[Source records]
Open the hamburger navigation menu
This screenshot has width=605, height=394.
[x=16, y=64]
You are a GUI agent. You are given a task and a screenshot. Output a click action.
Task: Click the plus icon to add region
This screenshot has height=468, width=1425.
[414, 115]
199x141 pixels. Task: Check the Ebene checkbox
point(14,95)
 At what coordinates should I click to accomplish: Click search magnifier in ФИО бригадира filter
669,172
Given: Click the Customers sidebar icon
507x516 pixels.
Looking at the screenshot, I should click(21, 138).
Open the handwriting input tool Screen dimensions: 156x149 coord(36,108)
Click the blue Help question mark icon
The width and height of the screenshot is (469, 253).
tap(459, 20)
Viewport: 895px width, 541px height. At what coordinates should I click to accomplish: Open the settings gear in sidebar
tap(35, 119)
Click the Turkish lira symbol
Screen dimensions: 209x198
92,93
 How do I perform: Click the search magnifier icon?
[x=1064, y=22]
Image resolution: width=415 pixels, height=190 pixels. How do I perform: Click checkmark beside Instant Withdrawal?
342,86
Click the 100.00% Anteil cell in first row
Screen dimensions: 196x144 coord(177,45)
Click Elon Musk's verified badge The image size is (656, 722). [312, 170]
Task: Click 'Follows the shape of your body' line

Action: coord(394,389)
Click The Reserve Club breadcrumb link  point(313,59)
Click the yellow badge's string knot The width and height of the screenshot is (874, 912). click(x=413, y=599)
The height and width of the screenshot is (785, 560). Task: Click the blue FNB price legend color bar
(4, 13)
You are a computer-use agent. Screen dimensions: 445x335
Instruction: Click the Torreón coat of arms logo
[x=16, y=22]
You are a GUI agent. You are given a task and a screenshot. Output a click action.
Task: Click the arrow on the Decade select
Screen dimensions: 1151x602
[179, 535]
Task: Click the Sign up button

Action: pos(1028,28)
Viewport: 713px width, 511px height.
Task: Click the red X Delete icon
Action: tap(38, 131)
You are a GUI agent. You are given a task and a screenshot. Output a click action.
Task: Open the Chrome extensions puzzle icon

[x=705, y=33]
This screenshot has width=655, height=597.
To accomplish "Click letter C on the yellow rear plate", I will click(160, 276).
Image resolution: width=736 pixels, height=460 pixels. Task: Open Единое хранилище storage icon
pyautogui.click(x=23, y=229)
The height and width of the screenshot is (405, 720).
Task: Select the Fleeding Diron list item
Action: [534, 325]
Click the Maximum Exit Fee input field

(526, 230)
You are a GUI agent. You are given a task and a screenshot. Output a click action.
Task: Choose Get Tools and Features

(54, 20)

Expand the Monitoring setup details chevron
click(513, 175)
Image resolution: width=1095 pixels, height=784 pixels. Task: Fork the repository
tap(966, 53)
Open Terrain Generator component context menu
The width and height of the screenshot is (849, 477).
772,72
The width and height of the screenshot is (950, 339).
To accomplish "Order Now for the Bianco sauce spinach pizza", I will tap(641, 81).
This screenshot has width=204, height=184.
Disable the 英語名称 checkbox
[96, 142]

▶ [What the exercise asks]:
How many lines in the entries above contain the string "input" with its case matched exactly? Reply with the number only.

▶ [Task result]:
2